This project is a Network based Simulator of Go-Back-N ARQ (Automatic Repeat Request) which is an NACK based error control protocol used in the TCP layer of computer networks
In the TCP layer of the OSI network model, packets of data are exchanged between a Sender and a Receiver over the computer network. There are error control protocols that are used between the Sender and the Receiver, so that the Receiver can let the Sender know, when packets are lost or have timed out. There are numerous types of such error control protocols. The most common ones are ACK-based, i.e for each packet sent by the Sender, the Receiver sends an ACK(acknowledgement) of the packet to the Sender. This lets the sender know that the packet sent was received and the Sender can send the next packet. However, this required each packet to be ACK'd by the Receiver and hence increases the network congestion.
There is another such set of error control protocols which are NACK based, i.e the Receiver sends NACK(negative-acknowledgement) for packets which have been lost or timed out. Hence this reduces the number of NACK packets flowing from the Receiver to the Sender. There are different algorithmic implementation of NACK such as below:
-
Go-Back-N ARQ: In this protocol, the sender sends a continuous stream of packets, and the receiver sends a NACK message for a lost or corrupted packet. Upon receiving a NACK message, the sender retransmits all the packets starting from the lost packet.
-
Stop-and-Wait ARQ: In this protocol, the sender sends a packet and waits for an ACK or NACK message from the receiver before sending the next packet.

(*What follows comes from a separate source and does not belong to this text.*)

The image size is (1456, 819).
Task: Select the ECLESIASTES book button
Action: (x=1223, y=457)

If the sender receives a NACK message, it retransmits the packet.
-
Selective Repeat ARQ: In this protocol, the sender sends a fixed number of packets, and the receiver sends NACK messages for only the missing or corrupted packets, requesting retransmission of those specific packets.
In this project we try to Simulate the Go-Back-N ARQ. We have used Sockets to Simulate a Sender, Router and Receiver exchanging packets of data. We generate a random string that we send from the Sender to the Receiver. The router has a random drop logic, which drops random packets from time to time to emulate actual network traffic congestion. Each packet sent holds a character of the string. So if the string is 1000 characters long, 1000 packets will be sent by the Sender to the Receiver.

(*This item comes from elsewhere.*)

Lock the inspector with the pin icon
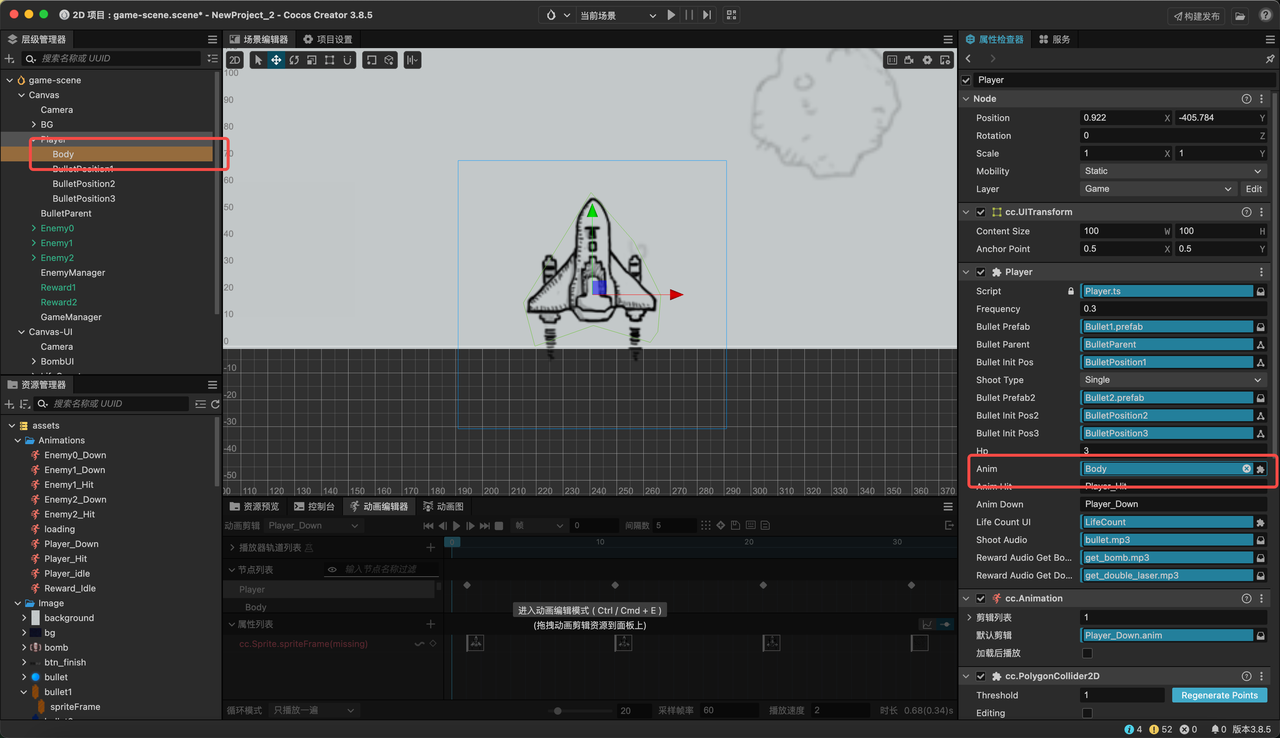[x=1270, y=59]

The entirety of the code is straight-forward and self contained. We are using a few basic concepts of multi-threading to simulate reading and writing to the buffer(A queue that stores packets to be sent out) and timeouts on the receiver's end.

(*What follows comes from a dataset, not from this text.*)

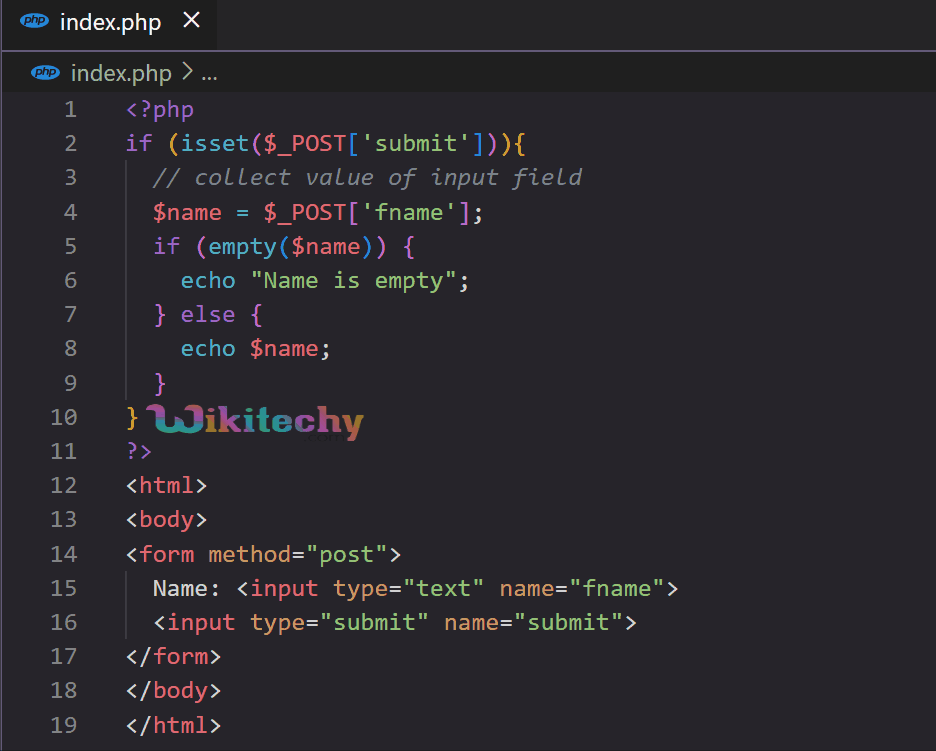936x751 pixels.
Task: Select line number 10 in the gutter
Action: point(64,417)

There are two types of packets that we have simulated IPPacket(contains the dummy IP addresses assigned to Sender and Receiver) and TCP Packet(contains the source and destination ports). The TCP packets is packaged inside the IP Packet. So essentially, we are sending IP Packets from the Sender to the Receiver. The Router maintains a routing table, i.e a mapping of the IP address and the socket connection and uses it everytime to figure out where to route the received packet.
In short, the Sender generates a string of size Y. Sender sends Y packets to the Router. Router forwards Y packets to the Receiver. Receiver receives the random string generated by the Sender.
The Simulator takes in a few variables:
- failure rate(X): A value based on which the router drops packets
- size of string(Y): The number of packets to send from the Sender to the Receiver
- timeout(timeoutOffset): timeout value on each packet at receiver side, if a packet times out, the receiver realizes that the packet was dropped and sends NACK
- verbosity(verbose): print console statements. This slows the performance, however helps to understand the code and debug issues.
Individually, we can also run the Router, Receiver and Sender in this order. Or, We can run the Simulator.java to trigger all the three and simulate Go-Back-N ARQ.